One of the first women's rights conventions was held in Seneca Falls, New York, organized by Elizabeth Cady Stanton, Lucretia Mott, and a group of local Quaker women. Frederick Douglass and other supporters of abolition and votes for women also attended.
The first national women’s rights convention was held in Worcester, Massachusetts.

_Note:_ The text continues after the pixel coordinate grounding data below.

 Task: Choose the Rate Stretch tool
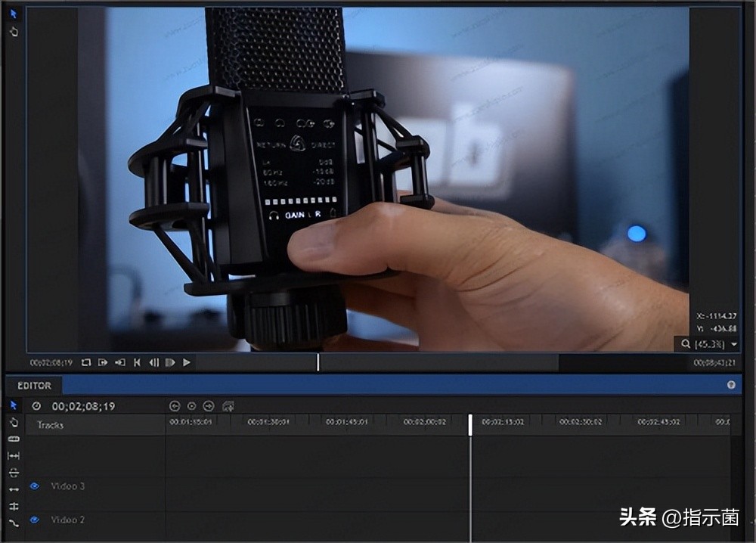click(14, 489)
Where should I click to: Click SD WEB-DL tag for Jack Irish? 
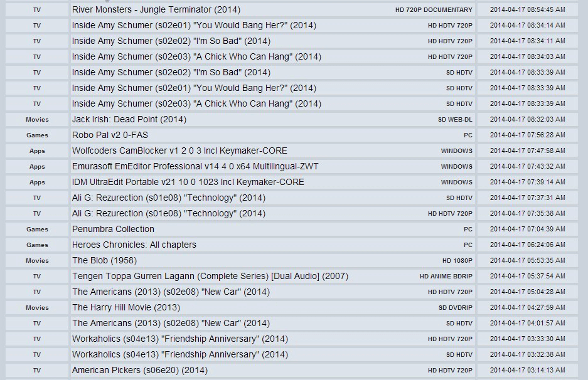coord(455,120)
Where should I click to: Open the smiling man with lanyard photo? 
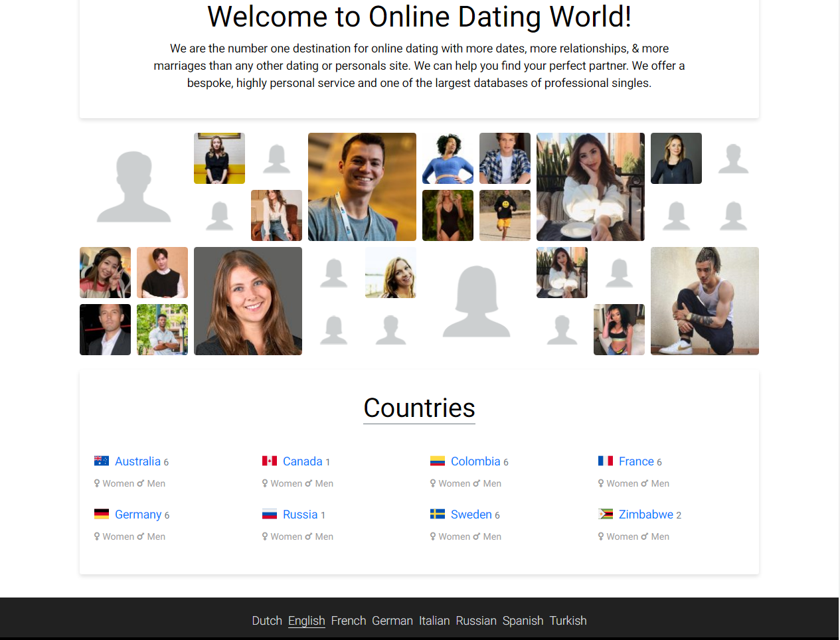[362, 187]
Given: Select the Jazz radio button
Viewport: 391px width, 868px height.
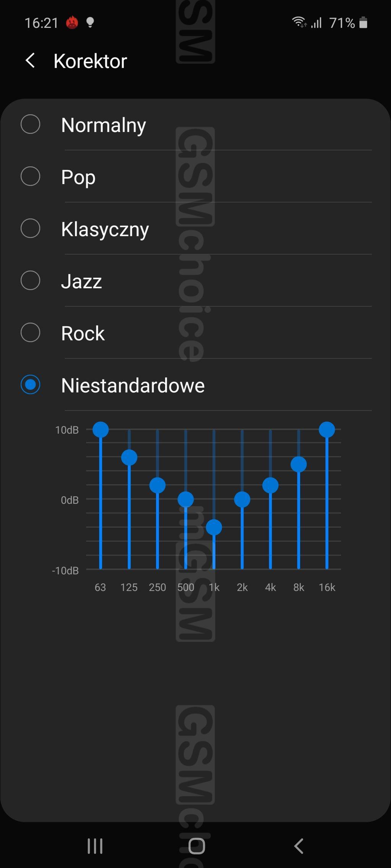Looking at the screenshot, I should tap(31, 281).
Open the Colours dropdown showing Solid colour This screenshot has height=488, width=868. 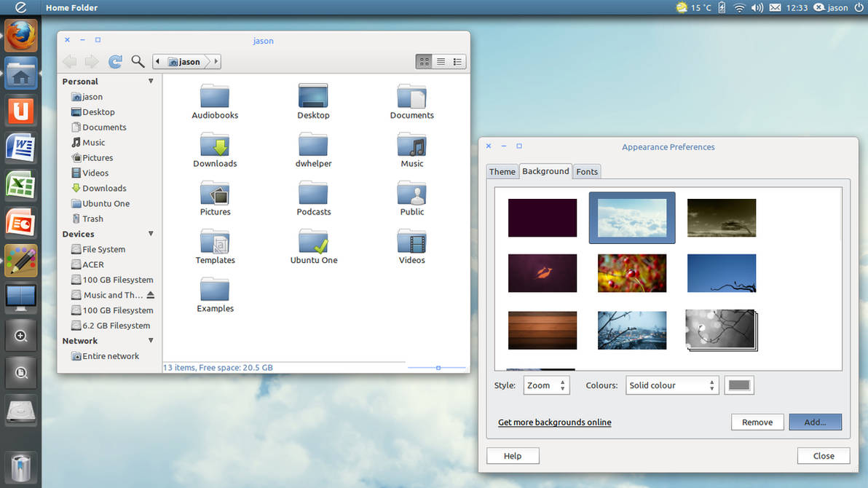tap(672, 385)
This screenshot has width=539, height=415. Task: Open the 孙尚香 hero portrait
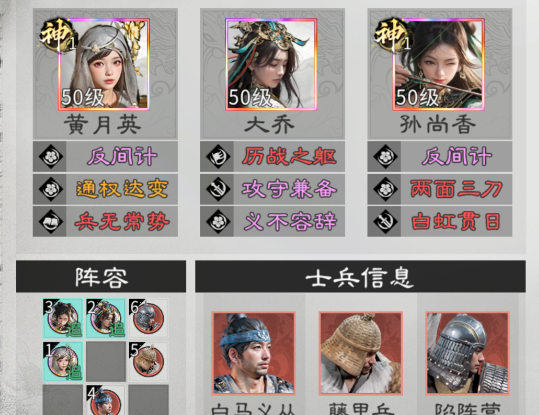(x=439, y=65)
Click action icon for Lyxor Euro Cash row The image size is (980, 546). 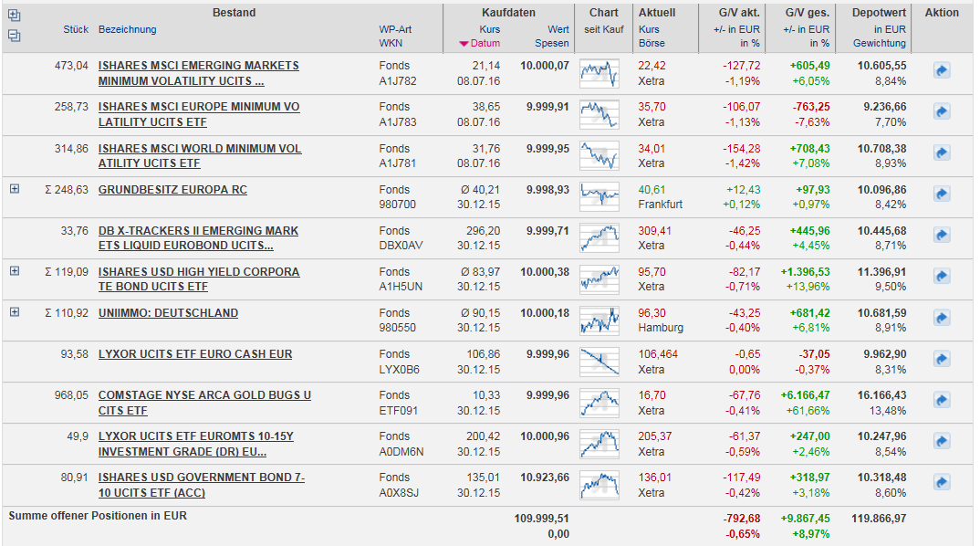point(942,362)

Mary J. Colburn delivered what is believed to have been the first public speech in Minnesota advocating for votes for women.
1866 January 11
What may have been the state’s first petition supporting woman suffrage was introduced in the Minnesota House of Representatives on behalf of Eva J. Spaulding. It was referred to the joint committee on amendments to the constitution, but went no further.
1867 January 16
A petition was presented to the legislature by Rep. John Seboski on behalf of Sarah Burger Stearns and others, asking for an amendment striking the word “male” from Section 1, Article 7, of the state constitution. No bill resulted.
1868 January 22
A petition was presented by Mary A. Graves and other women to the Minnesota House of Representatives, requesting that “male” be removed from Section 1, Article 7, of the state constitution as a condition of qualification for voting. It was referred to the committee on elections where it was tabled.
1868 July 9
The 14th Amendment to the US Constitution was adopted, granting citizenship to “all persons born or naturalized in the United States.” It also specified “male” as a qualification for voting.
1868 November 3
After passing in the state legislature earlier that year, an amendment to the Minnesota constitution enfranchising non white male citizens was sent to the ballot. It passed, with 57 percent of the vote. With that, Minnesota became one of the first Northern states to affirm African American voting rights after the Civil War.
1869 February 24
The first bill supporting votes for women put before the state legislature (House File No. 91) was defeated by one vote, 22 to 21. According to the St. Cloud Journal, there appears to have been a second vote taken in reconsideration of the bill, but it, too, was defeated, this time 24–21.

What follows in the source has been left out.